An Ethiopian Airlines passenger plane was forced to abandon its landing in eastern Dire Dawa city after hitting into what appeared to be a swarm of locusts, an airline spokesman has confirmed to the BBC.
The spokesman did not give further details of Thursday’s incident, but aviation industry websites are reporting that the Boeing 737-700 was forced to divert to the capital, Addis Ababa.
One website reported earlier that the insects were grasshoppers. It has posted a photo of the plane’s nose cone smeared with dead insects:
The aircraft was operating the ET363 flight between the City of Djibouti (HDAM) in Djibouti, northeast of Ethiopia, and the Ethiopian city of Dire Dawa (HADR), a flight lasting just over half an hour. During the final approach, the aircraft encountered a huge swarm of migratory lobsters, one of the most devastating species with crops that occur mostly in Africa and South Asia. At first, the aircraft hit against few copies and its size not very large, the crew decided to continue the approach. Shortly after, the impacts were counted by tens, impacting the animals against all surfaces of the plane including the engines.
East Africa has been hit by its worst locust invasion for 25 years, which has devastated crops across the region.

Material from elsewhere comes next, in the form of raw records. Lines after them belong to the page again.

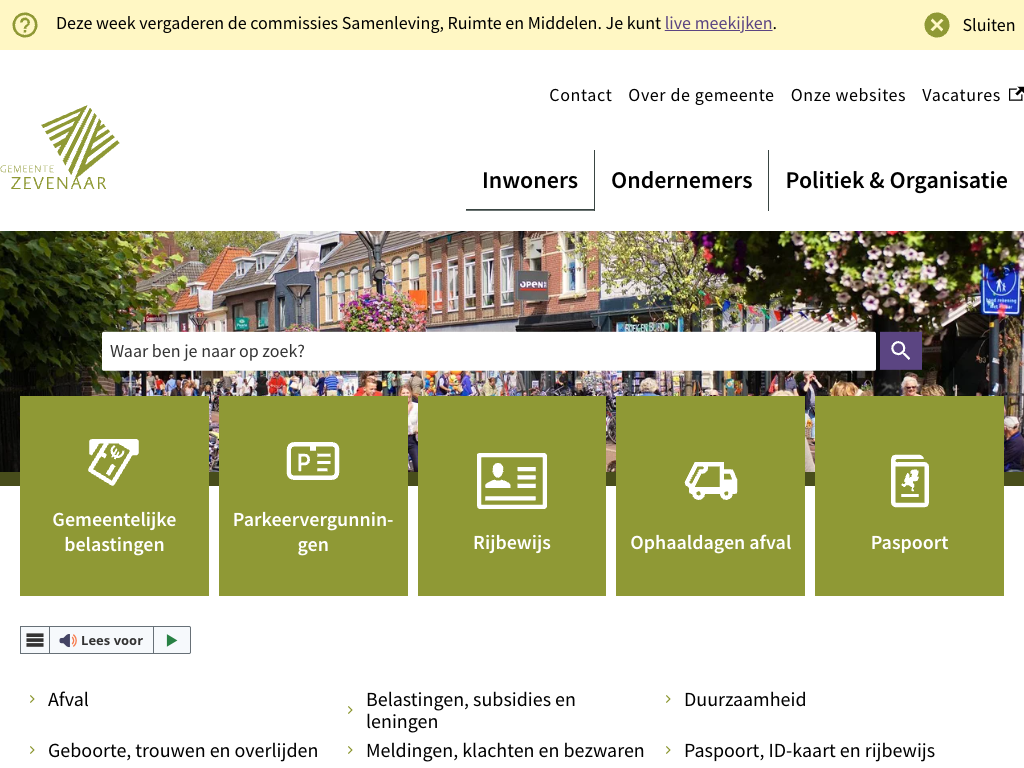Open the ReadSpeaker hamburger menu
This screenshot has height=768, width=1024.
(35, 640)
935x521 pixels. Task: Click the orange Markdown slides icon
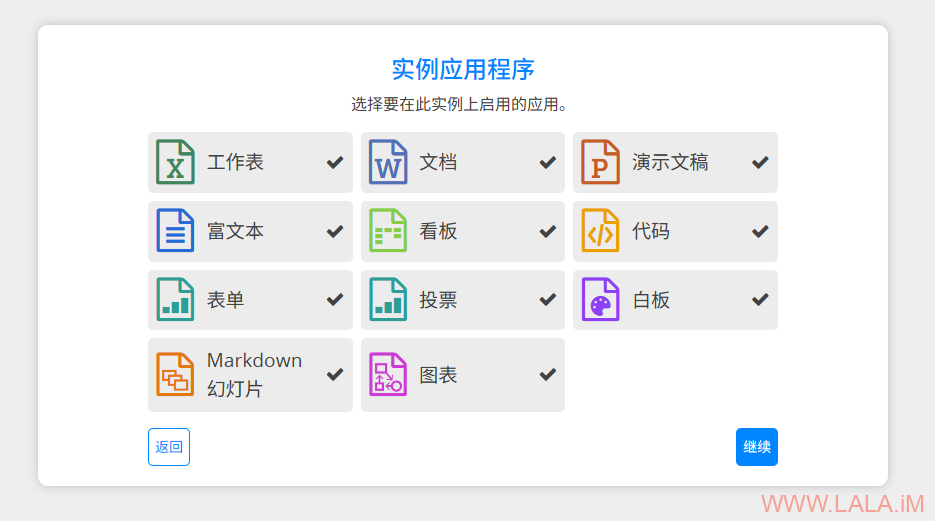[x=175, y=375]
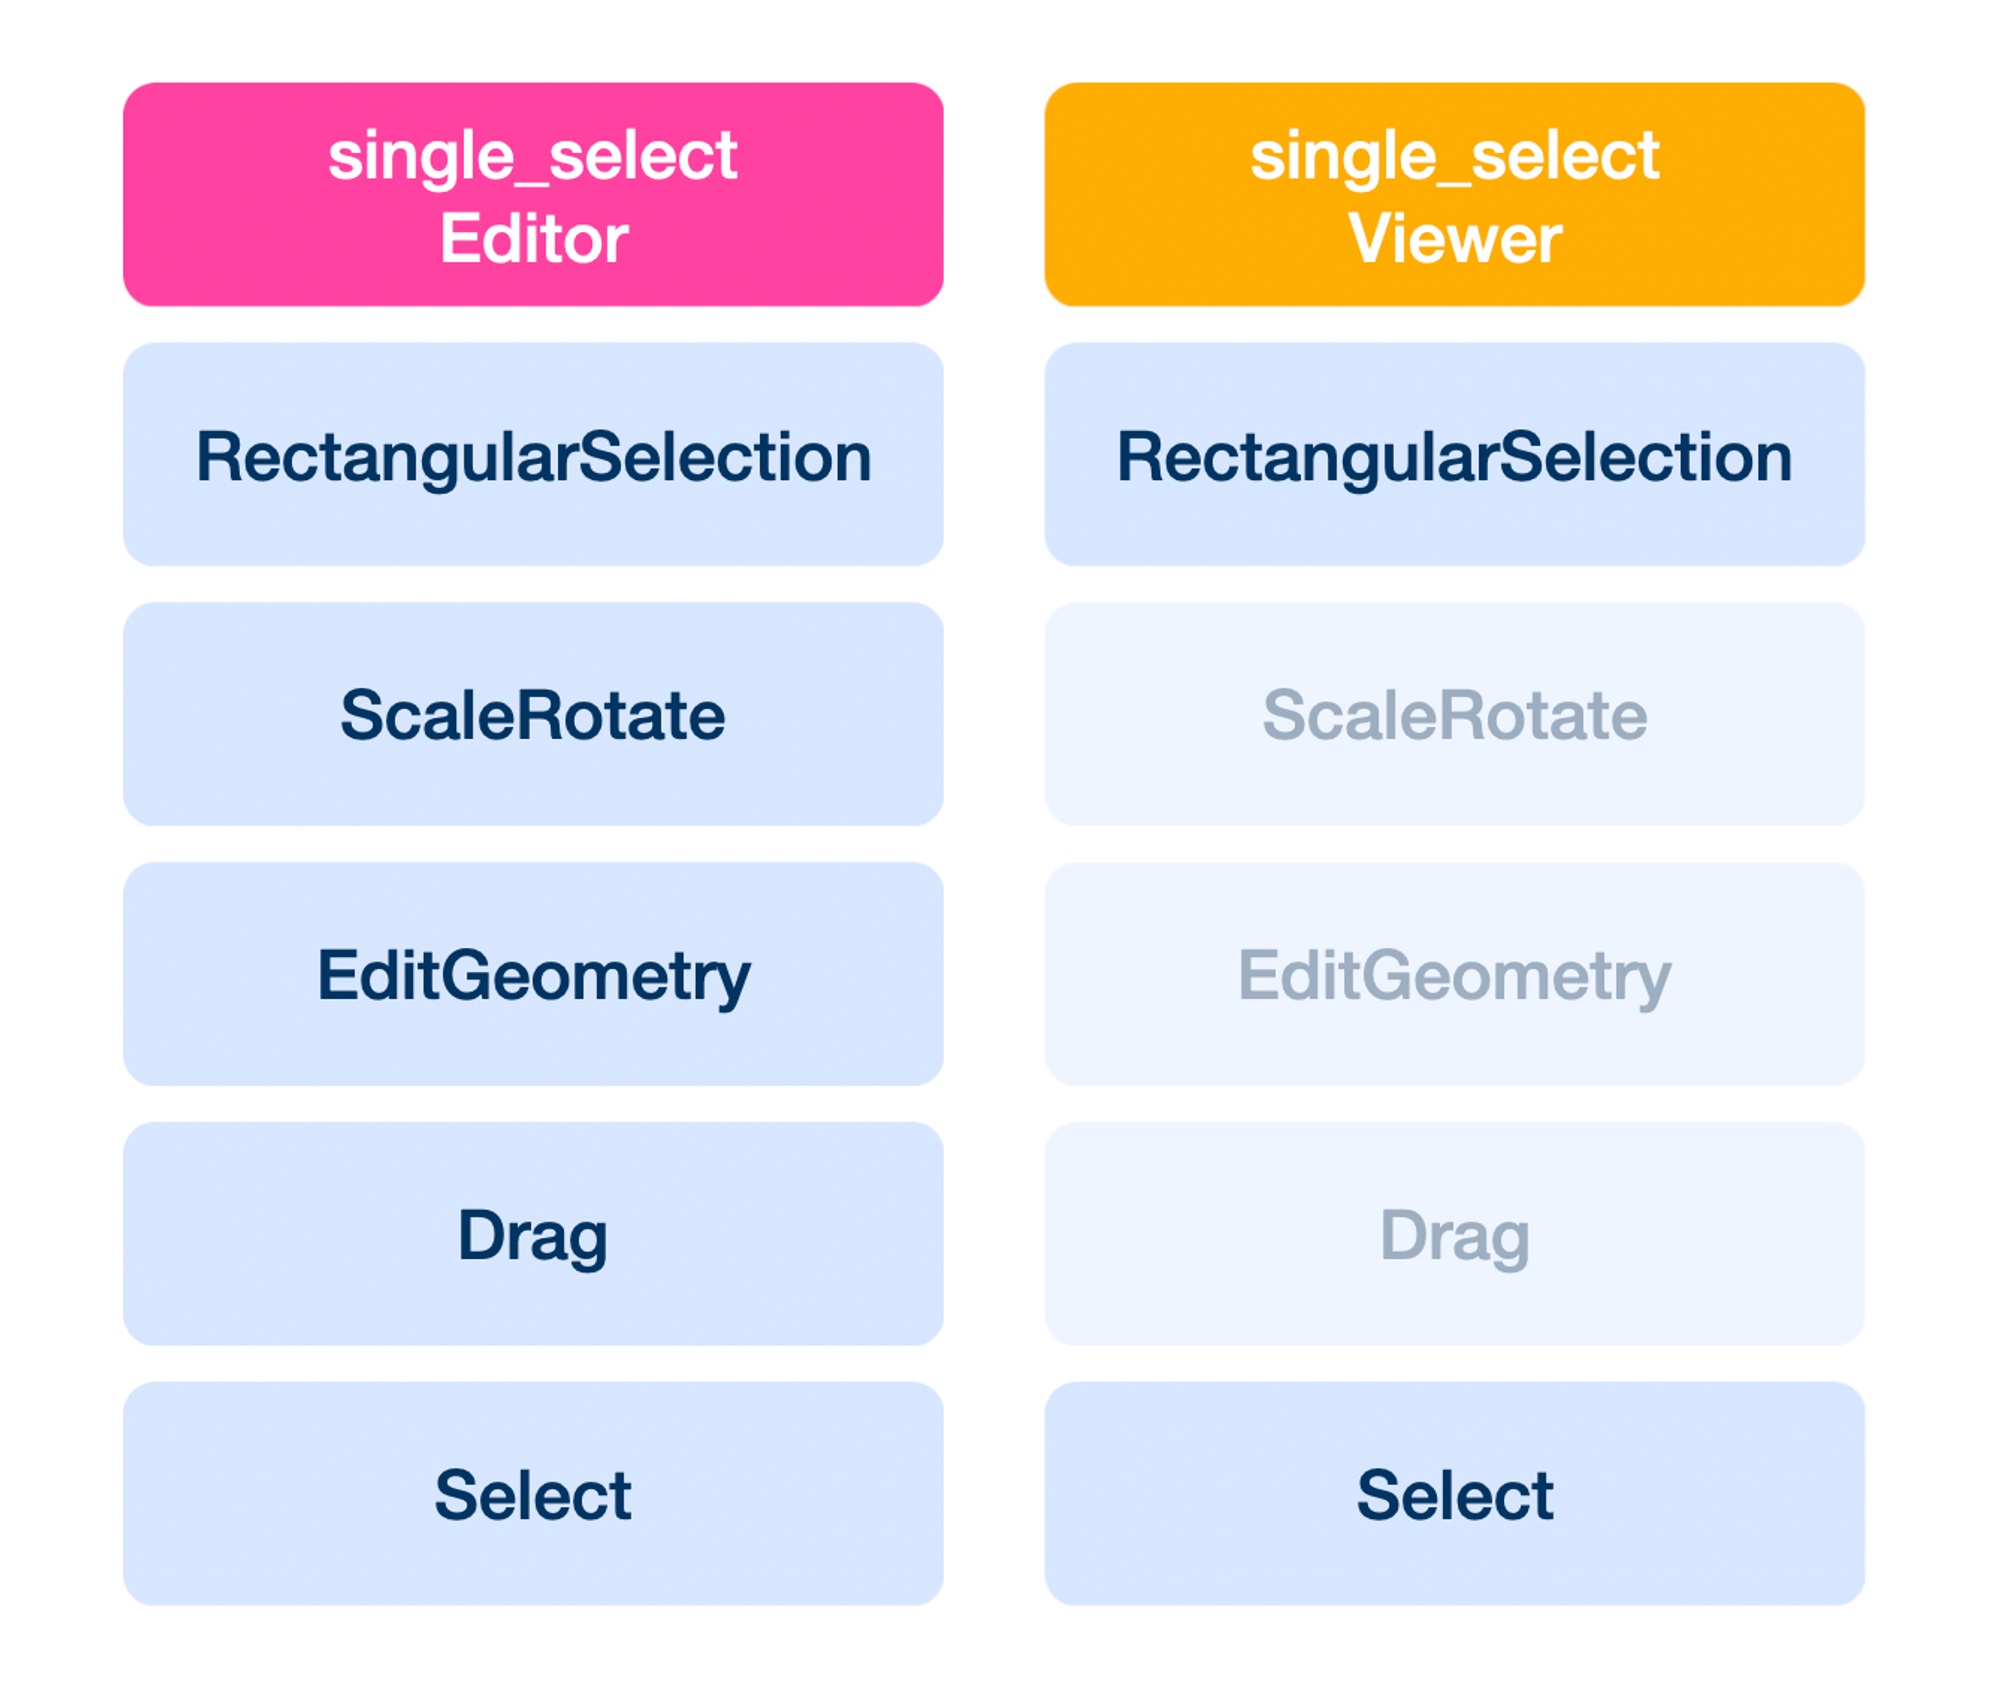The image size is (2000, 1689).
Task: Click the Select box in Viewer column
Action: (1454, 1494)
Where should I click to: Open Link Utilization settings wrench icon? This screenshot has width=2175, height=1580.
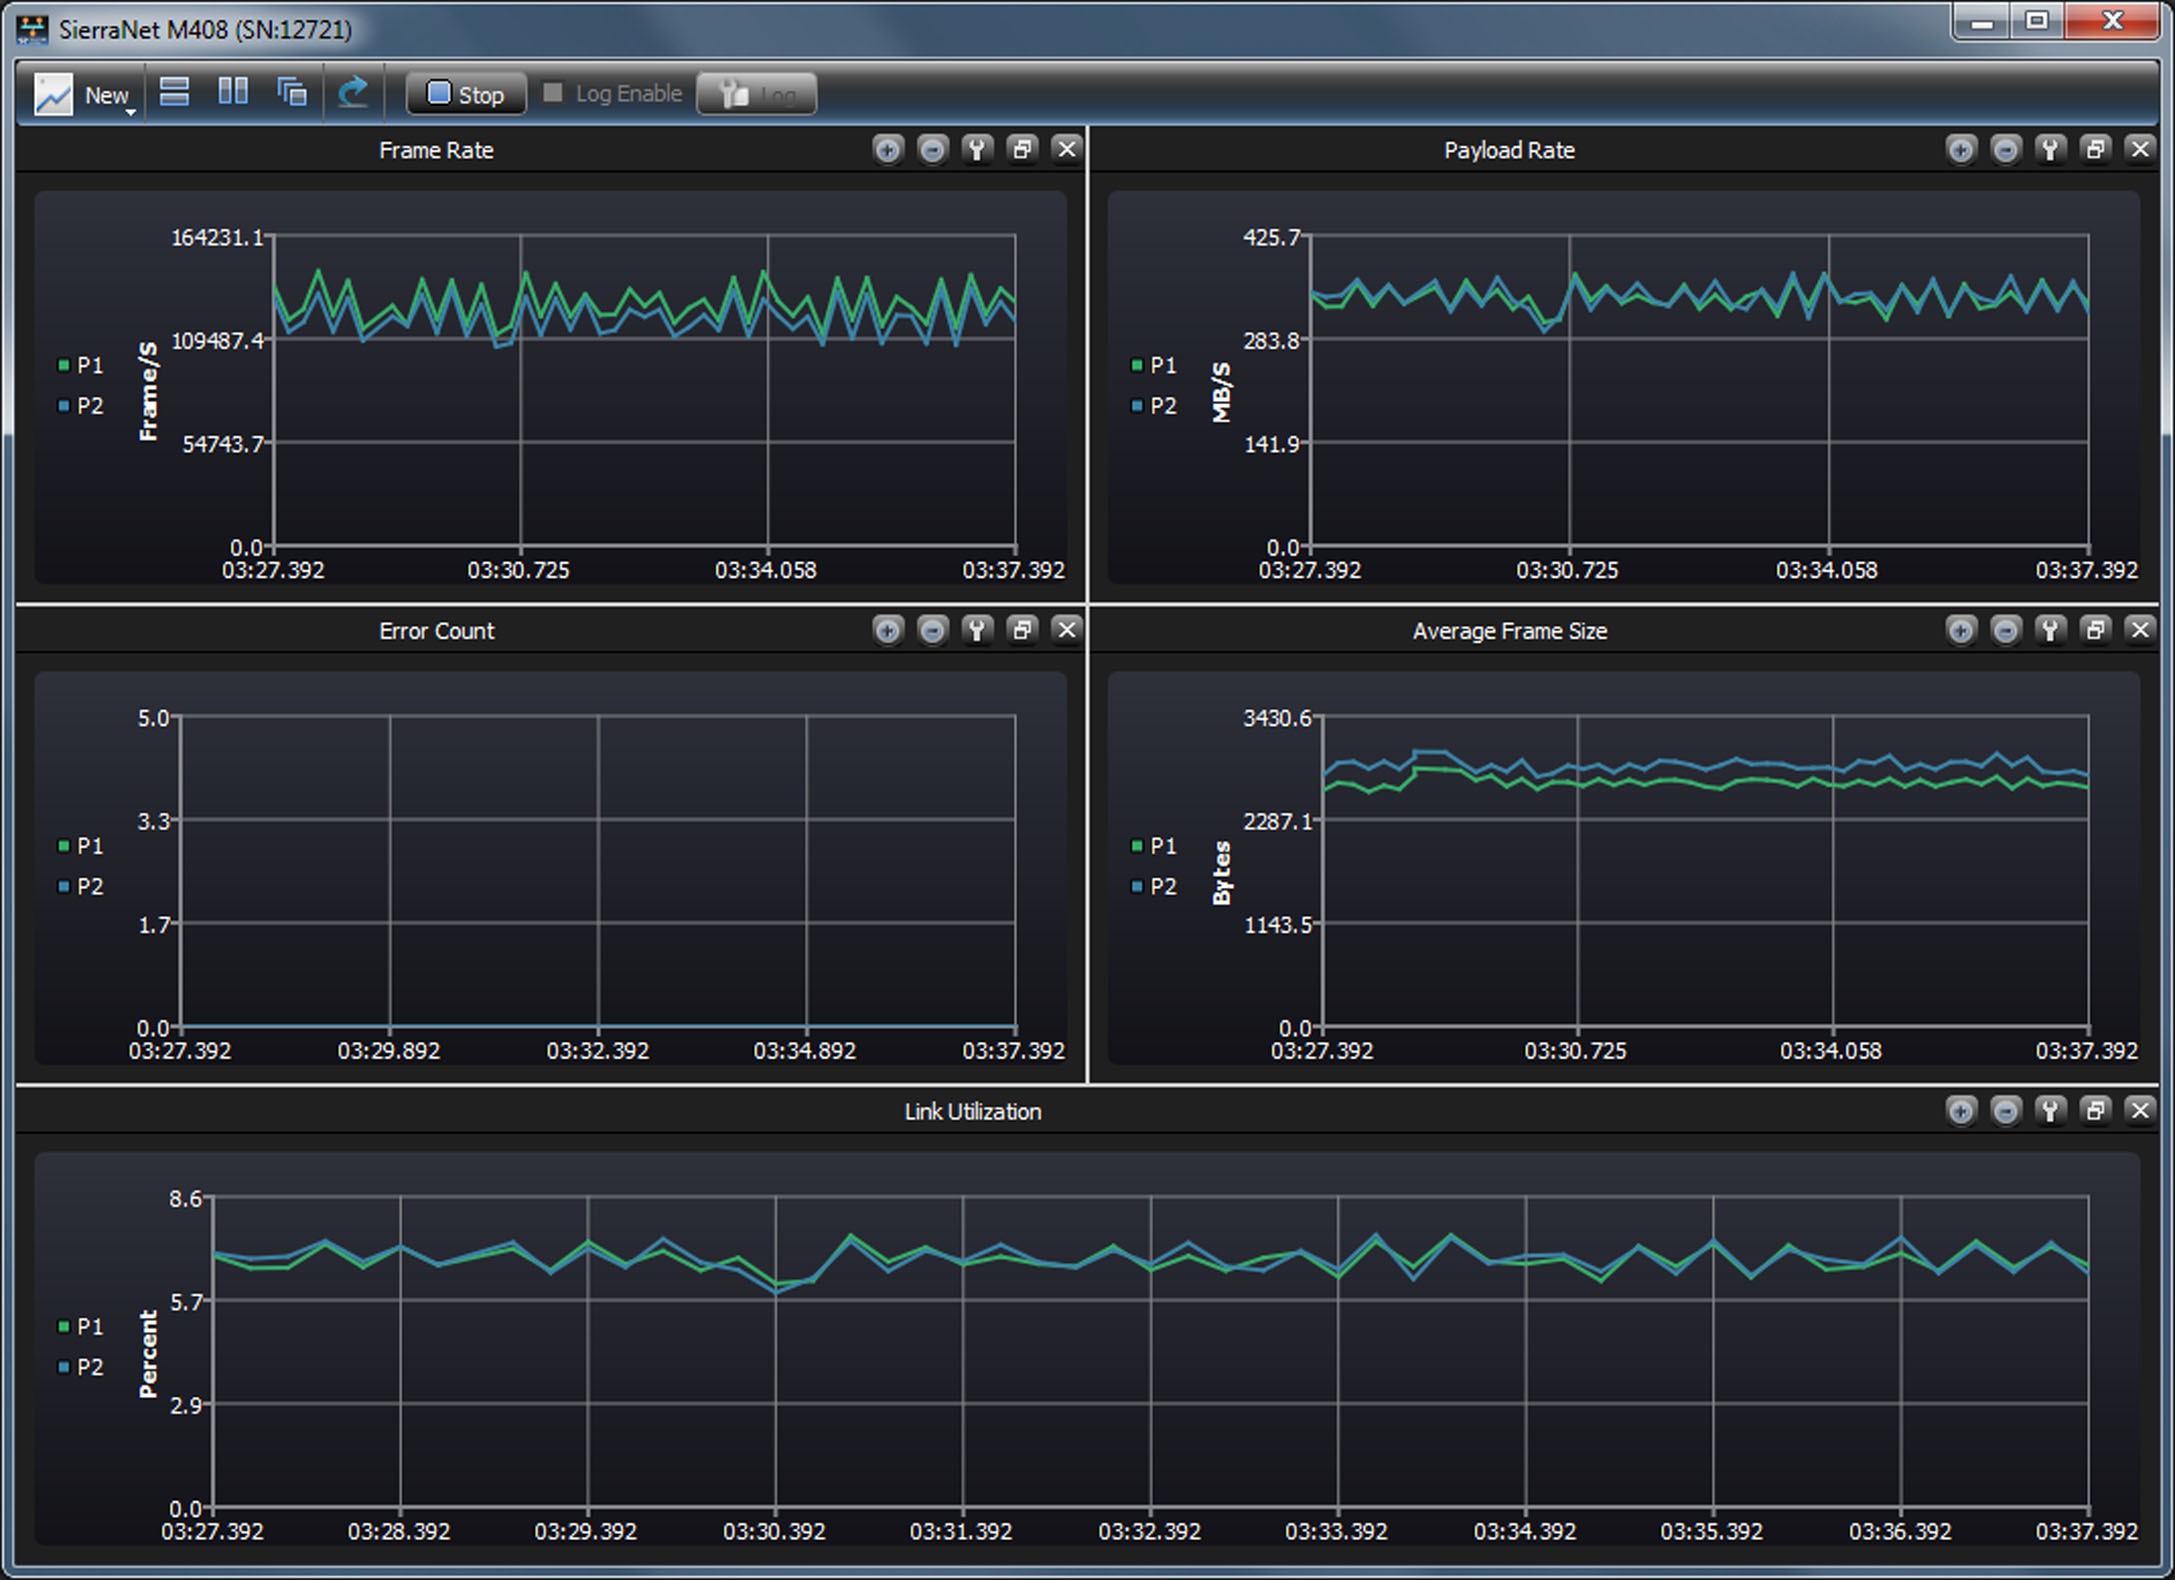tap(2050, 1110)
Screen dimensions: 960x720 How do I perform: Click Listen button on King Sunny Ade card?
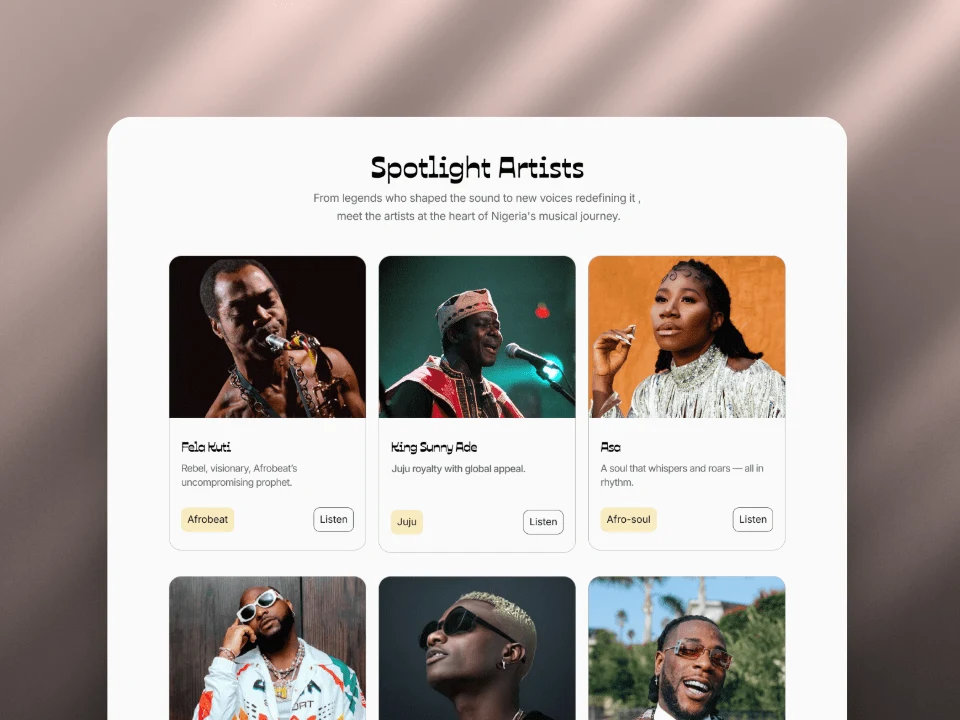tap(543, 522)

Swarms can vary from less than one square km (0.38 square miles) to several hundred square km, and there can be at least 40 million and sometimes double the number in each square km of swarm, according to the UN’s Food and Agriculture Organization (FAO).
The plane flew through a small swarm, before encountering a bigger swarm which reduced visibility, reports say.
The pilots tried in vain to clean the windscreen with the plane’s wipers and after failing to land in Dire Dawa diverted the plane to Addis Ababa, about 30 minutes away.
The plane was on what is normally an hour-long journey from Djibouti to Dire Dawa.